Comment by mananaysiempre

12 hours ago

> Many common [x86] instructions translate to single "RISCy" instruction for the internal microarchitecture

And then there are read-modify-write instructions, which on modern CPUs need two address-generation μops in addition to the load one, the store one, and the ALU one. So the underlying load-store architecture is very visible.

There’s also the part where we’ve trained ourselves out of using the more CISCy parts of x86 like ENTER, BOUND, or even LOOP, because they’ve been slow for ages, and thus they stay slow.

2 comments

mananaysiempre

p_l 11 hours ago

Even many of the more complex instructions often can translate into surprisingly short sequences - all sorts of loop structures have now various kinds of optimizations including instruction fusion that probably would not be necessary if we didn't stop using higher level LOOP constructs ;-)

But for example REP MOVS now is fused into equivalent of using SSE load-stores (16 bytes) or even AVX-512 load stores (64 bytes).

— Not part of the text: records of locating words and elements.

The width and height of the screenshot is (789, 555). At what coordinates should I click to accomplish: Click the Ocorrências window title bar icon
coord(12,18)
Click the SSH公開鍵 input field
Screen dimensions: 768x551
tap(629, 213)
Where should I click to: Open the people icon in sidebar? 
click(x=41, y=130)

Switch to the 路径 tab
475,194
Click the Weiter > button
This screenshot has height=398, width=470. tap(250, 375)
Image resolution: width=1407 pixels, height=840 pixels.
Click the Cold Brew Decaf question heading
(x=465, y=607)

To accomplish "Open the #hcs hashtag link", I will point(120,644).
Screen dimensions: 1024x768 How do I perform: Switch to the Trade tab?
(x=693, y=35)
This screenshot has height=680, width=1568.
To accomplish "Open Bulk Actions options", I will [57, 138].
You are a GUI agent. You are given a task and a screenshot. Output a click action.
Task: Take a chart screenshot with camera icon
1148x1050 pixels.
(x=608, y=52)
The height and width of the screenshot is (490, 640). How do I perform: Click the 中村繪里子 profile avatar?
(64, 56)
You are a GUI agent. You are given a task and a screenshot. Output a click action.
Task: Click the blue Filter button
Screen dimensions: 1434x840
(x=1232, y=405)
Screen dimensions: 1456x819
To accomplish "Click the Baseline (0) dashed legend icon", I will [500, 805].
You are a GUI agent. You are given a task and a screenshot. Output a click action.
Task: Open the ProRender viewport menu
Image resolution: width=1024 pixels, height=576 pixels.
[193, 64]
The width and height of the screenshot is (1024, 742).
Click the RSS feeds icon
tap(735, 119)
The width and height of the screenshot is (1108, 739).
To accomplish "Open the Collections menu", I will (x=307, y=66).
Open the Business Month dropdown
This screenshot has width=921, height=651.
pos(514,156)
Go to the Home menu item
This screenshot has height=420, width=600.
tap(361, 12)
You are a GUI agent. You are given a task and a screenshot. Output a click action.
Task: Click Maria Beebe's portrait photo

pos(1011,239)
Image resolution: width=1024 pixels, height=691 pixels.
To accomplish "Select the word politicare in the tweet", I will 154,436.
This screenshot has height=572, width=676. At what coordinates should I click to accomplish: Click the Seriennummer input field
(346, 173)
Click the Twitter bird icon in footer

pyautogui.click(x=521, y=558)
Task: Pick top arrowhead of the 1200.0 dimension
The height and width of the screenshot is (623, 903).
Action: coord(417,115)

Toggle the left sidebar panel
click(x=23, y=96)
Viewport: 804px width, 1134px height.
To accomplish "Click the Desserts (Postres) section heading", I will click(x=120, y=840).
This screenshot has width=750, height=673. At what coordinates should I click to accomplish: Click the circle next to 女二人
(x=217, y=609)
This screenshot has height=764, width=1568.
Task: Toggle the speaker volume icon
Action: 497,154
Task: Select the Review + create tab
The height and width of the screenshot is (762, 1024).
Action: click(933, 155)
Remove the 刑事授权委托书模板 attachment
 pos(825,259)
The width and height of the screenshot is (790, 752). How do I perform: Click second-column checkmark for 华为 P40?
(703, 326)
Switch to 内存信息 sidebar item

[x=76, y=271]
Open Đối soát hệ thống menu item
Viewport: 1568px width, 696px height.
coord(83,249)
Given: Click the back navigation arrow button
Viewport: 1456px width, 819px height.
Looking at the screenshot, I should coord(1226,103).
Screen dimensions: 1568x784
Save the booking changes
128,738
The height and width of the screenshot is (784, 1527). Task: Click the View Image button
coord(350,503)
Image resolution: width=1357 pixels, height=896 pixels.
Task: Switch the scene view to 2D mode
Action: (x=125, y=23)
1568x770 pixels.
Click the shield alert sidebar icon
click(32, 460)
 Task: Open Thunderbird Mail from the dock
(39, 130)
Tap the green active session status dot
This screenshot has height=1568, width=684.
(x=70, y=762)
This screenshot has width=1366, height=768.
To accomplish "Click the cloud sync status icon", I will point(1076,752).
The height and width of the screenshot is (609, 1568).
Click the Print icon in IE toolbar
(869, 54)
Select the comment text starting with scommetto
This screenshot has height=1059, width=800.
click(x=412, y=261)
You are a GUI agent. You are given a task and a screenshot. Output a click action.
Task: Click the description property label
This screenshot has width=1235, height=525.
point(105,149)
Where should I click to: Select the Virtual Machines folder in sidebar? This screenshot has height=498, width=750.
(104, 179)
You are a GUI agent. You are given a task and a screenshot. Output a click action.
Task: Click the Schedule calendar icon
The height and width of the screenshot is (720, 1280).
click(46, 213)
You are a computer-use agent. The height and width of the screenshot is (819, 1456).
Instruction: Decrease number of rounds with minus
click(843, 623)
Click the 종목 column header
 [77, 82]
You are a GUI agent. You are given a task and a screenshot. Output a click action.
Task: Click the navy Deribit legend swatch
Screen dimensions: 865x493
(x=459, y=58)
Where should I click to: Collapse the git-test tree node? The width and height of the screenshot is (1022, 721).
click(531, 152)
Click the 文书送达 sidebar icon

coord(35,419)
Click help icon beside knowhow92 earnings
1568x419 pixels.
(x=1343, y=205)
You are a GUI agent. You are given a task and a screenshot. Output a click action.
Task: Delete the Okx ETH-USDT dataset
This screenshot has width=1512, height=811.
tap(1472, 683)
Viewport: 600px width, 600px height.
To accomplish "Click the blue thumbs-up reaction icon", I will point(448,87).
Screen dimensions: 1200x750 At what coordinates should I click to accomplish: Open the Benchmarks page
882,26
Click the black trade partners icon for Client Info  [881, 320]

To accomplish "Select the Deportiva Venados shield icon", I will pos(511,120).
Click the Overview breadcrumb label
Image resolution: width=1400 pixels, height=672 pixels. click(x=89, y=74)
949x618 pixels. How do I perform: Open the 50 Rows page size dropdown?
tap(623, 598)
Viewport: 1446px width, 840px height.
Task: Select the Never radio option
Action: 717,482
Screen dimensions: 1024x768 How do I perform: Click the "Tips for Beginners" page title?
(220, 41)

And of course equivalent of LEA by using ModRM/SIB prefixes is pretty much free with it being AFAIK handled as pipeline step

monocasa 7 hours ago

There's levels of microcode.

It's not too uncommon for each pipeline stage or so to have their own uop formats as each stage computes what it was designed to and culls what later stages don't need.

Because of this it's not that weird to see both a single rmw uops at, says the initial decode and microcode layer, that then gets cracked into the different uops for the different functional units later on.